This often-overlooked mineral is “important for your immune system, wound healing, and protein synthesis,” says Amy Gorin, RDN, a nutritionist in Stamford, Connecticut. Zinc's immune benefits are so legit that it may reduce the duration and severity of the common cold, according to research published in 2015.

“Zinc contributes to the development of cells that are in charge of defending your body against toxins or threatening foreign substances," Gorin explains. It also helps with cell growth, which is essential for healing damaged tissue.

Thankfully, you don't need too much of the mineral. Adult women need eight milligrams of zinc per day, according to the National Institute of Health (NIH), but pregnant and breastfeeding women need more. When you don't take in enough zinc, you're more susceptible to illness, Gorin says.

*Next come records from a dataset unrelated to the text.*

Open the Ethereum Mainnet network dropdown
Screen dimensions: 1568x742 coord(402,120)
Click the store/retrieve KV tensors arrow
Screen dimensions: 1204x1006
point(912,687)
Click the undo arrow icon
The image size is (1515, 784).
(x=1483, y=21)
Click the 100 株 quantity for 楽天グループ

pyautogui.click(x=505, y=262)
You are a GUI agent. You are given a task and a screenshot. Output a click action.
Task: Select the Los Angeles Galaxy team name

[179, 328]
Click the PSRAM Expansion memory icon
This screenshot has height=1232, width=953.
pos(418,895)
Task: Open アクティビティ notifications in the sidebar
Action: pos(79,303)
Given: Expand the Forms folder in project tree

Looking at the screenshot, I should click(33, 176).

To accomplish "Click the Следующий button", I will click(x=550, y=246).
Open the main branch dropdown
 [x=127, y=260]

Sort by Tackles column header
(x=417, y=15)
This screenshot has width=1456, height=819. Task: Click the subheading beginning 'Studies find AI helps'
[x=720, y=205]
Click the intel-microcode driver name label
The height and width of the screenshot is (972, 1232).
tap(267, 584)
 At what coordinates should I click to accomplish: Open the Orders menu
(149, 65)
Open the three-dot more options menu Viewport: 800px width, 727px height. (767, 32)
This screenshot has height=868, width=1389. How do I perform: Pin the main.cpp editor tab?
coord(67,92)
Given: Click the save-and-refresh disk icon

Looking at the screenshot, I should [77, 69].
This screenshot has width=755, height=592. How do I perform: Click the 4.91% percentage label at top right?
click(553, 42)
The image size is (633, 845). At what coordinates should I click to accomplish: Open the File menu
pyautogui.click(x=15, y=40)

Though most people don’t need to worry about zinc deficiency, certain groups—including people with digestive disorders and certain chronic illnesses, as well as pregnant and breastfeeding women—are at greater risk. Vegetarians and vegans are also more likely to fall short on the mineral, since it's harder to absorb the zinc found in plant-based foods than that in animal sources.

To keep your immunity strong and sickness at bay, put the following foods—all good sources of zinc—on your shopping list next time you hit the stores.

Meet the expert: Amy Gorin, RDN, is a nationally recognized expert in nutrition and has been interviewed by several highly regarded publications. She served as a judge for the 2018 UpwaRD program for up-and-coming RDNs, a 2018 and a 2017 Unilever Agent of Change, and an April 2016 Today’s Dietitian Magazine RD of the Day.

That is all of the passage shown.